Intravenous Fosfomycin: An Assessment of Its Potential for Use in the Treatment of Systemic Infections in Canada

Abstract

Fosfomycin is a bactericidal agent that inhibits cell wall synthesis using a mechanism of action distinct from β-lactams or other antimicrobial agents. It is a broad-spectrum agent that is frequently active against antimicrobial-resistant bacterial pathogens including methicillin-resistant Staphylococcus aureus (MRSA), vancomycin-resistant enterococci (VRE), multidrug-resistant (MDR) Enterobacteriaceae, and some isolates of MDR Pseudomonas aeruginosa. Intravenous fosfomycin has been prescribed for a wide variety of infections in many countries for >40 years. It is most frequently used in combination with other antimicrobial agents (e.g., β-lactams, carbapenems, and aminoglycosides) and has an excellent safety profile, including in neonates and children, even with long-term administration (weeks).
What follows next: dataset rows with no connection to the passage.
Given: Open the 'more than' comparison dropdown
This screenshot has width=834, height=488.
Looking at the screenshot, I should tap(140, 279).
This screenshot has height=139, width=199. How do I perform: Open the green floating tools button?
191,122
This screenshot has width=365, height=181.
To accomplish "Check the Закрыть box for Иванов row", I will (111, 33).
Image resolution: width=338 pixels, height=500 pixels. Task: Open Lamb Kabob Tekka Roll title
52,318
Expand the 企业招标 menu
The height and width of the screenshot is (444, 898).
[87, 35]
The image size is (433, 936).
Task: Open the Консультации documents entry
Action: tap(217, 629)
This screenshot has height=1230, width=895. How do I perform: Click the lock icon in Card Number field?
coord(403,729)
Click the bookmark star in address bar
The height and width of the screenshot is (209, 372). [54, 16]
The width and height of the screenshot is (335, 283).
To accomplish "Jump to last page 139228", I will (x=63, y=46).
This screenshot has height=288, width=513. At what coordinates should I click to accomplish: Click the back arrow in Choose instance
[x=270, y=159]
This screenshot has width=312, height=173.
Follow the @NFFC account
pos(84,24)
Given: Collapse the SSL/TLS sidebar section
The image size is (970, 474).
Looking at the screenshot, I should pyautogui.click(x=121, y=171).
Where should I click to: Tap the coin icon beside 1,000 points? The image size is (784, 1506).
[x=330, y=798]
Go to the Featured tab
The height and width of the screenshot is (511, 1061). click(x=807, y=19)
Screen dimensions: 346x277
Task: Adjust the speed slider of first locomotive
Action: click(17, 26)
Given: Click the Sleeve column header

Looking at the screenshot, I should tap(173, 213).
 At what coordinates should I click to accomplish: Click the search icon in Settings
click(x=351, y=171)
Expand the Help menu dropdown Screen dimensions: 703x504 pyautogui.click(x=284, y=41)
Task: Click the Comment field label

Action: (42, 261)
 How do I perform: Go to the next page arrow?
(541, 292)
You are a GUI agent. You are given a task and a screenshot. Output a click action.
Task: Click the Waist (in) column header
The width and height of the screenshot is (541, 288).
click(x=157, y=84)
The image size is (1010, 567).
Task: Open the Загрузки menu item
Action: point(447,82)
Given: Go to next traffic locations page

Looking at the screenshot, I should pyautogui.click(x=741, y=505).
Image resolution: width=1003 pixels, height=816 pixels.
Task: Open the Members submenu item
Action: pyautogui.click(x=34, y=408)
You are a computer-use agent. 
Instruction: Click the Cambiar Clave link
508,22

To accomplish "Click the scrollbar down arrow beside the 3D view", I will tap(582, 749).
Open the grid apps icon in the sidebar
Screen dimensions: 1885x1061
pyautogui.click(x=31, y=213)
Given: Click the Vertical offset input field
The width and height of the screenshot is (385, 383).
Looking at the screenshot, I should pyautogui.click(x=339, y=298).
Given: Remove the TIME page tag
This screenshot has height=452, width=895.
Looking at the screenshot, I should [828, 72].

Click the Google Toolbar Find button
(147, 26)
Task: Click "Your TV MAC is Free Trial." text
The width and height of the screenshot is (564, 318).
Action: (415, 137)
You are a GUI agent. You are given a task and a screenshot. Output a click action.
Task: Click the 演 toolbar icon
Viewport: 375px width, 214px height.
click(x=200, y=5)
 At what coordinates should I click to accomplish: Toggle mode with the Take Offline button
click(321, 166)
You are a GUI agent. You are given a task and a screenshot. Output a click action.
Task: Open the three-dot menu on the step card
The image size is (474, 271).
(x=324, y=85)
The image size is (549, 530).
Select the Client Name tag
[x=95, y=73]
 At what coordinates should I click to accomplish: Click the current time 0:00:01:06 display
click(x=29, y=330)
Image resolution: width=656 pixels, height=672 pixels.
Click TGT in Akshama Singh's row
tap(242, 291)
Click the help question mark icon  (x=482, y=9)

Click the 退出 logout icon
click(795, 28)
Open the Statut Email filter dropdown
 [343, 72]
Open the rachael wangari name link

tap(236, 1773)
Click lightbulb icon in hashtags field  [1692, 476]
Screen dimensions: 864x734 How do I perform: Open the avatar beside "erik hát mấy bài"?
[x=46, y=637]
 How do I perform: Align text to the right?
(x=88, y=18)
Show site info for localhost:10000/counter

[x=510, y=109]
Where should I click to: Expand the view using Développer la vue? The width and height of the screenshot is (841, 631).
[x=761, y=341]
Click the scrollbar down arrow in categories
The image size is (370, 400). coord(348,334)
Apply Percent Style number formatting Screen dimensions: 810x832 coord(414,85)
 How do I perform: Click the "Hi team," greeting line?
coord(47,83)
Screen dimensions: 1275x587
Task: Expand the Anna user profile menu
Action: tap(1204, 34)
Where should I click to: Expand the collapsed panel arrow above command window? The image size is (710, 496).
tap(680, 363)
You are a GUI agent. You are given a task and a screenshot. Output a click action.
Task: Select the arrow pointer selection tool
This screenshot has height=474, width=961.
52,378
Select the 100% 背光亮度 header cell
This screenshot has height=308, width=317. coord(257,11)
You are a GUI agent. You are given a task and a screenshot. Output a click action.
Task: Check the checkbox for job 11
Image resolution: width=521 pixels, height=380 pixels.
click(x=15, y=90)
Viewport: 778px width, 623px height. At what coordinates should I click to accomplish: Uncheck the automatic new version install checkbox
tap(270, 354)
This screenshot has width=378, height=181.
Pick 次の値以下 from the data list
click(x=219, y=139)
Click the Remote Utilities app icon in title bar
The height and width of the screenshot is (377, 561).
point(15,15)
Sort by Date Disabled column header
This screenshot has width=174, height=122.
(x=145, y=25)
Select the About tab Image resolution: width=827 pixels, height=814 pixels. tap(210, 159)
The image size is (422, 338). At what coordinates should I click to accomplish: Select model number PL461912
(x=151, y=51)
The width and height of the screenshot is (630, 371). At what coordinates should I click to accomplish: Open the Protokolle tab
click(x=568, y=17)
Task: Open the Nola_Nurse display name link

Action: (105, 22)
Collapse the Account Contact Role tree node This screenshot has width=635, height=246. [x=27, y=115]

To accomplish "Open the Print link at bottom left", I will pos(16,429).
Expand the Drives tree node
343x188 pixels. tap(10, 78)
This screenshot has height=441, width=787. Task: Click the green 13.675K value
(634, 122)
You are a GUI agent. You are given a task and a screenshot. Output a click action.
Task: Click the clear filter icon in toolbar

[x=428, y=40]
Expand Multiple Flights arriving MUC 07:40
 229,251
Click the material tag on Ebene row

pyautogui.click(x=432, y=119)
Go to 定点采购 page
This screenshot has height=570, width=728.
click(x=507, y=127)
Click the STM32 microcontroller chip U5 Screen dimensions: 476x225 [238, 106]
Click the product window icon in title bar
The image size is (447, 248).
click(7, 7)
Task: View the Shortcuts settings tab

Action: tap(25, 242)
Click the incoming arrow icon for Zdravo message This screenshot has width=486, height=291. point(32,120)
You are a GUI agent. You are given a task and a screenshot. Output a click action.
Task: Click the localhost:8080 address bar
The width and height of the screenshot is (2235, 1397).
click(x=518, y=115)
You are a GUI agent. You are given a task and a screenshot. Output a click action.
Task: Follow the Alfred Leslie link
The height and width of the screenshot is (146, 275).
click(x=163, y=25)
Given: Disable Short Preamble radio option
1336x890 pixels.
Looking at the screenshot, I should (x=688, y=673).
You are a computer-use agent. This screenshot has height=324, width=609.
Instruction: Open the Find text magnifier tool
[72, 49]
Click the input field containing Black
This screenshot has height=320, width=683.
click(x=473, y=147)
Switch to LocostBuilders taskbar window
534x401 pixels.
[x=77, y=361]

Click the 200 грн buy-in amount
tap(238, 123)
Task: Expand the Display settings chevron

Fosfomycin achieves extensive tissue distribution including difficult to reach compartments such as aqueous humor, vitreous humor, abscess fluid, and CSF. Available data, to date, suggest no clinically relevant pharmacological interactions between fosfomycin and other agents, including drugs, stimulants, or food. Intravenous fosfomycin’s role in therapy in Canada is likely as an agent used alone or in combination for complicated urinary tract infections in hospitalized patients as well as hospitalized patients with MDR infections who have not responded to first-, and potentially, second-line antimicrobials or in patients who cannot tolerate (due to adverse effects) first- and second-line antimicrobials.